Prompt: Every line in the entries that holds "axis" should be identified and copied.

--- Given records Enclosed Below ---

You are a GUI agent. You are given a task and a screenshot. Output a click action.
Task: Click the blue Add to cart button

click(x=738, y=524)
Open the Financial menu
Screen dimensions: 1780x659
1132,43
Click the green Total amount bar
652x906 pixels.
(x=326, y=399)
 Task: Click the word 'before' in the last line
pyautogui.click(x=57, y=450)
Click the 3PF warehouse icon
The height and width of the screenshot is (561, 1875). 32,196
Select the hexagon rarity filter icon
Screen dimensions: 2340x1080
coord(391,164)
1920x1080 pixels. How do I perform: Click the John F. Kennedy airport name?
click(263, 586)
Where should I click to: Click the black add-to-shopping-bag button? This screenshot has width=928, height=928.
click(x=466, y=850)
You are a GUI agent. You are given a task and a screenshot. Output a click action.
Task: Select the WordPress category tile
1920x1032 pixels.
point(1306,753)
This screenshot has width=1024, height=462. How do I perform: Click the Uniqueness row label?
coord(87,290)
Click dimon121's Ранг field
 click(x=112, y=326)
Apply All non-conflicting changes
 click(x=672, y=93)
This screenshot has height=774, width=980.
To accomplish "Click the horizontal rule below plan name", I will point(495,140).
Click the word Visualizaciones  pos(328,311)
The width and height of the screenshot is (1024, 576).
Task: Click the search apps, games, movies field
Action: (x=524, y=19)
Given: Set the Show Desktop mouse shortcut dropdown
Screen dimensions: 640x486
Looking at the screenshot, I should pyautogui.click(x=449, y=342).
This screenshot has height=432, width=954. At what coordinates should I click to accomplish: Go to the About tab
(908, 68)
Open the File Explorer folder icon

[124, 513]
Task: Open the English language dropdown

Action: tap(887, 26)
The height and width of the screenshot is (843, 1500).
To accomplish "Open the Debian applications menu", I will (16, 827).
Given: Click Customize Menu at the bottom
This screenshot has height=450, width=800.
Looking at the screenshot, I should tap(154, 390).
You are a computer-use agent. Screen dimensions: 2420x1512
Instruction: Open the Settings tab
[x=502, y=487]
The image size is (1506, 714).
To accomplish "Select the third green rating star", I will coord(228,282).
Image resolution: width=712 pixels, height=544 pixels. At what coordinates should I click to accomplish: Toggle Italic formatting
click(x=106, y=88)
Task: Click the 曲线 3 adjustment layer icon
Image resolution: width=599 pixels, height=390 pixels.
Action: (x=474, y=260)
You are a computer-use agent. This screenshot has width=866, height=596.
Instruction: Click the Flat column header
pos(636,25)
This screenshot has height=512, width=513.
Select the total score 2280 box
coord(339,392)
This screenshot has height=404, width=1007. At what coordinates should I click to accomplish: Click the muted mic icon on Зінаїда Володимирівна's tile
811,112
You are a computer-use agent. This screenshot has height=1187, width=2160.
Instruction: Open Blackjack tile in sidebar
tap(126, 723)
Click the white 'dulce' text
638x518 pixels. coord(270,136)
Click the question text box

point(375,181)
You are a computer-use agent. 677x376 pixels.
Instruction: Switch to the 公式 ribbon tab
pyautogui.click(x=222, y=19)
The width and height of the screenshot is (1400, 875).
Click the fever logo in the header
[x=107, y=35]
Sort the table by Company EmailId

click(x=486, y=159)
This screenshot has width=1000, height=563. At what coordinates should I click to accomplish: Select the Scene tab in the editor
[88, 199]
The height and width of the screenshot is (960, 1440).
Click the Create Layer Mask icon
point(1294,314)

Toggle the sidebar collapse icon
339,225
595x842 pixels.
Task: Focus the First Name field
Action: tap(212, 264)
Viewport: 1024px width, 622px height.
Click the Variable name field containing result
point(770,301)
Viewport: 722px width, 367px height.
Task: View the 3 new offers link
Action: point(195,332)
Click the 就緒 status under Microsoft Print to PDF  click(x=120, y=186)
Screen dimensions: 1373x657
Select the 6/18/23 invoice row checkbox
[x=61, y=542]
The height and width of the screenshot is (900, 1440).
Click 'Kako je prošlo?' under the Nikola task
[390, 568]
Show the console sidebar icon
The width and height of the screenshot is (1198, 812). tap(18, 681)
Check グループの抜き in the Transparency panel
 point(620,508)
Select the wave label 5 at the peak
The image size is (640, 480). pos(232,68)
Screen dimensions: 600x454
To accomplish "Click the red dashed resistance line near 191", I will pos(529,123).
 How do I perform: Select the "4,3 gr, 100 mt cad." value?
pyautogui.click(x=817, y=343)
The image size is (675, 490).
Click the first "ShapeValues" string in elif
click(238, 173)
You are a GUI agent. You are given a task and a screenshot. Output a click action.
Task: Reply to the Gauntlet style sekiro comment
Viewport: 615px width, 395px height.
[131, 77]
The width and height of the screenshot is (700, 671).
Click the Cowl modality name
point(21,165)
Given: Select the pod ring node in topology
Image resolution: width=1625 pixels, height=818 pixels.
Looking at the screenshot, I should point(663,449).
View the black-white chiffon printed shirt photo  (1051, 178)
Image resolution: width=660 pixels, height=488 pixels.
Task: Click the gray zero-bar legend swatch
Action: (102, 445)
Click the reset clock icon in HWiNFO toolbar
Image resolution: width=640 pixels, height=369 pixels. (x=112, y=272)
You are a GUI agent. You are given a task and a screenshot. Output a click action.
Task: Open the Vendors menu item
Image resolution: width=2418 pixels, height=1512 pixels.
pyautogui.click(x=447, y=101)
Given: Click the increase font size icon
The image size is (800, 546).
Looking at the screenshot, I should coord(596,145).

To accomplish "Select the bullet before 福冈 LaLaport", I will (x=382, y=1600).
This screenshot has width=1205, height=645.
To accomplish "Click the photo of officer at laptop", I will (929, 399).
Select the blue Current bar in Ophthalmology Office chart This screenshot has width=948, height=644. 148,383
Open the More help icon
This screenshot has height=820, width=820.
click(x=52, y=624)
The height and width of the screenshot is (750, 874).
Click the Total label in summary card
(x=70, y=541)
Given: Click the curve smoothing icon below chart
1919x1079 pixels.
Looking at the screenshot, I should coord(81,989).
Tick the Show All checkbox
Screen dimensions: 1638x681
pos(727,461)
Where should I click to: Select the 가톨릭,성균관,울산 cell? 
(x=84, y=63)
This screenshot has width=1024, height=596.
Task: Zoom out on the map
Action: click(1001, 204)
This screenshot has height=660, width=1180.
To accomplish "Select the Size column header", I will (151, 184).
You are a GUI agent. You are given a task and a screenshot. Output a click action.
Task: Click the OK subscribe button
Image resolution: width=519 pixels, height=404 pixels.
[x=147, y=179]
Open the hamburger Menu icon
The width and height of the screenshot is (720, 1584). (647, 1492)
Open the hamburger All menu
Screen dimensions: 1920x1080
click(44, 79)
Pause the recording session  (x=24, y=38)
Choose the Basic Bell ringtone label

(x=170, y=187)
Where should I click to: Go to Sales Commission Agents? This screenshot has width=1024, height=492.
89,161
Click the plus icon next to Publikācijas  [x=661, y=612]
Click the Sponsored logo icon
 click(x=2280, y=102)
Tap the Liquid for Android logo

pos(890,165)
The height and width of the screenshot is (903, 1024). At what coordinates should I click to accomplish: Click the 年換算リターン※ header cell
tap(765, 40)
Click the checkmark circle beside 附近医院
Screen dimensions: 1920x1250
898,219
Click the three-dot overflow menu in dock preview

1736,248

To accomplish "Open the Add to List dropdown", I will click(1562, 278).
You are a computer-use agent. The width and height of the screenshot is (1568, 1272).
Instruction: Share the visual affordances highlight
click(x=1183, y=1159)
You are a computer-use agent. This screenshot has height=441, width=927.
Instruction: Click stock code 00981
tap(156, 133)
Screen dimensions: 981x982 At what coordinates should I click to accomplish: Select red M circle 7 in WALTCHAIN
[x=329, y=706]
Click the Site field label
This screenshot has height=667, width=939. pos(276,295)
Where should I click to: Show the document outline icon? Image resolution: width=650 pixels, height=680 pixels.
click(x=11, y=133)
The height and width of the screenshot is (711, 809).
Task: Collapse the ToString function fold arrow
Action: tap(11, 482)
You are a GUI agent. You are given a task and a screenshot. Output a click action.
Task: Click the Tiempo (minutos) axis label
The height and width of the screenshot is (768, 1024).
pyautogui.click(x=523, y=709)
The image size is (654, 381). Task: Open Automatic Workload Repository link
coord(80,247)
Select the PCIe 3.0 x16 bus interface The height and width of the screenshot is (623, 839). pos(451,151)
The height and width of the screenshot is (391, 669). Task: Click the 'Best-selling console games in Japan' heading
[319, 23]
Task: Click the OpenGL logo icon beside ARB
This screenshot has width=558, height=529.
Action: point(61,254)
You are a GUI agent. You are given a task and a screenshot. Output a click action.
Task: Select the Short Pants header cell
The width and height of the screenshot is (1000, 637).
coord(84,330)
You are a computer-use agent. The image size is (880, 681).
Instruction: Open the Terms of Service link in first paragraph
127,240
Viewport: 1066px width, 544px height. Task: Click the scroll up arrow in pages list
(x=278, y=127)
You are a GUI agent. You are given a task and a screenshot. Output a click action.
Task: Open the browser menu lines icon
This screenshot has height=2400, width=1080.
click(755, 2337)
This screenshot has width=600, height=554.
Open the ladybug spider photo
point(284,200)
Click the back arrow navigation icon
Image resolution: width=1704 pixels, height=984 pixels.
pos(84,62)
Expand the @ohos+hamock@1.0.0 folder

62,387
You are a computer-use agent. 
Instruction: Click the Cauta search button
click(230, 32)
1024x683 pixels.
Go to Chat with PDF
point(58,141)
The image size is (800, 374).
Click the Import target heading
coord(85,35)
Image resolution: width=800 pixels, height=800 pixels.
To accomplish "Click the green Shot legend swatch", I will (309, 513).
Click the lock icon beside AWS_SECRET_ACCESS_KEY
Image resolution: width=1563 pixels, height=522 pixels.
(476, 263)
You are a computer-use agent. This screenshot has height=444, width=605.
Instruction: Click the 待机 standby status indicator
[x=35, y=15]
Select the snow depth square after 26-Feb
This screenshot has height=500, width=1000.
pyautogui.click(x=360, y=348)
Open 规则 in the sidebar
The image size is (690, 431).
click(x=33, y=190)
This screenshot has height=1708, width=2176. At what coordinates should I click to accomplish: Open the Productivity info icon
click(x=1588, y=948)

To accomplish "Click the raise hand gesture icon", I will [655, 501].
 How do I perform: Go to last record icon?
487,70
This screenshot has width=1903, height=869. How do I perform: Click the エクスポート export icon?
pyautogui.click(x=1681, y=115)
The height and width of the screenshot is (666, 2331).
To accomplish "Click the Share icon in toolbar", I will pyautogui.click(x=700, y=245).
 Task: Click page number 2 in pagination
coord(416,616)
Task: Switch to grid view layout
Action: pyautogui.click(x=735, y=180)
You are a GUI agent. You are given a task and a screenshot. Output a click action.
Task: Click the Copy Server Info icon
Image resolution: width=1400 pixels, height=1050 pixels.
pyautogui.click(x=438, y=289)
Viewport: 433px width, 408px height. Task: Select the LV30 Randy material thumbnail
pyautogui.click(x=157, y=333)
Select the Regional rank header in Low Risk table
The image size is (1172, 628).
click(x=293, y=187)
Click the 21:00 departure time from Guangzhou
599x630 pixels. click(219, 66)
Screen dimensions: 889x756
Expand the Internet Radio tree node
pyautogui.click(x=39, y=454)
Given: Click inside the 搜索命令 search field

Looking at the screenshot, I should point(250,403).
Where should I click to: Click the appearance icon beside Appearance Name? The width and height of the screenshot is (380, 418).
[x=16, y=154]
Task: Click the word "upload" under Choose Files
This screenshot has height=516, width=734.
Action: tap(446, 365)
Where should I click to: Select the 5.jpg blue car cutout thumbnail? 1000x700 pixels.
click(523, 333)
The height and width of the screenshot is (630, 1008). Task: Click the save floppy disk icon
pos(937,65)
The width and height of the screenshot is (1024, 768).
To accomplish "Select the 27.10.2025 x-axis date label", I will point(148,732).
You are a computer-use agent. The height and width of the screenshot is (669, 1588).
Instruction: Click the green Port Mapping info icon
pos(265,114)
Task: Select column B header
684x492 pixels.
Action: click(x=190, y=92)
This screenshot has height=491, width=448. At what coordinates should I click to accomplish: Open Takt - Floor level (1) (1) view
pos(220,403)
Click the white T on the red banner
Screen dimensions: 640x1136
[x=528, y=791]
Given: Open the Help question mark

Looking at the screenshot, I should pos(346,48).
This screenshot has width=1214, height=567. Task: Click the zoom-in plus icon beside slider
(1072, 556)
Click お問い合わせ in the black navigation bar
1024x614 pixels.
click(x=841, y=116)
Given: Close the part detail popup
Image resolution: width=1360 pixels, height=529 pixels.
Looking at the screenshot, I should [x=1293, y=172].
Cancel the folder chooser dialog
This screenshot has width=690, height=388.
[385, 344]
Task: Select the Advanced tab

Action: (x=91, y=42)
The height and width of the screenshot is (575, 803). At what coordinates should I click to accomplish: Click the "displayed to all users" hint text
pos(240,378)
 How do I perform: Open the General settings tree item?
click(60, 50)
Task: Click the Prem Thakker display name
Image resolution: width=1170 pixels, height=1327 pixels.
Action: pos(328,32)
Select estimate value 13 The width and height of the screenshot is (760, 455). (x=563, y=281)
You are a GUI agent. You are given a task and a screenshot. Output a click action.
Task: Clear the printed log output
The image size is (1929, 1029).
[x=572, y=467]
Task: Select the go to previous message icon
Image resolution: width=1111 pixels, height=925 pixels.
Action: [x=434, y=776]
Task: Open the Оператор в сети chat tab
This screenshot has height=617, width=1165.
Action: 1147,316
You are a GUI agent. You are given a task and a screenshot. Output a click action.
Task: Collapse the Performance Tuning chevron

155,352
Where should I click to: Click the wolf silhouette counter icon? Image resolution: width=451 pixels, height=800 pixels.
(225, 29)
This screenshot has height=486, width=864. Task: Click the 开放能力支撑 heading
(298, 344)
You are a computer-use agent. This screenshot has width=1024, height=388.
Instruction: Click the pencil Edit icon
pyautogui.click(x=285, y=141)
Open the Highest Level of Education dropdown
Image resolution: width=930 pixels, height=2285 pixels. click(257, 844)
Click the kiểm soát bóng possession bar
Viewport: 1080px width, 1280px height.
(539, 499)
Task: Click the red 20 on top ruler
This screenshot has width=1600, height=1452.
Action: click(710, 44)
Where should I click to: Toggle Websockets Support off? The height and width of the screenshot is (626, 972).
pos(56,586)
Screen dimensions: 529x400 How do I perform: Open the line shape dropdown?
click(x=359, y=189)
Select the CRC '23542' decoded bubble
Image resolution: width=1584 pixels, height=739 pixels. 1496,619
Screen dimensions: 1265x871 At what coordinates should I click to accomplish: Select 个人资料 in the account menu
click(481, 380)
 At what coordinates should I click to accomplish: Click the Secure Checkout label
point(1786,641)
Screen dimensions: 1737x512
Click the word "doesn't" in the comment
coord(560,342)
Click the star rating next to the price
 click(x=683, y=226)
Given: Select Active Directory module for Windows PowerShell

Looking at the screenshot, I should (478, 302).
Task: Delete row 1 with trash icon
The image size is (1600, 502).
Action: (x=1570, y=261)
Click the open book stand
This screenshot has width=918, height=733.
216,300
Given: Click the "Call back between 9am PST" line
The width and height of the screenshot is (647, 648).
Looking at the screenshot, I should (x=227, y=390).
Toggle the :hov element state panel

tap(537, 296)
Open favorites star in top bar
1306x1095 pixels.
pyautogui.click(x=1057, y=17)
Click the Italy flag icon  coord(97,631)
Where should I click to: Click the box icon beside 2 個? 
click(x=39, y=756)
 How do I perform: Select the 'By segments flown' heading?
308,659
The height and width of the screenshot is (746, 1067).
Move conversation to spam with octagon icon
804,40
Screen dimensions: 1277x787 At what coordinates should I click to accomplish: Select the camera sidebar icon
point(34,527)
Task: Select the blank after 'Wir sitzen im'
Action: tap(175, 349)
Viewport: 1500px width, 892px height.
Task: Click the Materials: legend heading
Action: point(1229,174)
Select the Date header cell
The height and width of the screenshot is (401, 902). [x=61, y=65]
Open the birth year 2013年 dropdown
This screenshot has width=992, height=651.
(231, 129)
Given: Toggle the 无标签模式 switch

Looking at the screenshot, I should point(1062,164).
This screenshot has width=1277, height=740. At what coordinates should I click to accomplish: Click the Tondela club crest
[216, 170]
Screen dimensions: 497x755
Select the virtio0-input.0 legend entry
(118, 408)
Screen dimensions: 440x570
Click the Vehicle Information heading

--- End of Enclosed Given records ---

Response box:
Task: Click the Tiempo (minutos) axis label
To accomplish "Select the 27.10.2025 x-axis date label", I will point(148,732).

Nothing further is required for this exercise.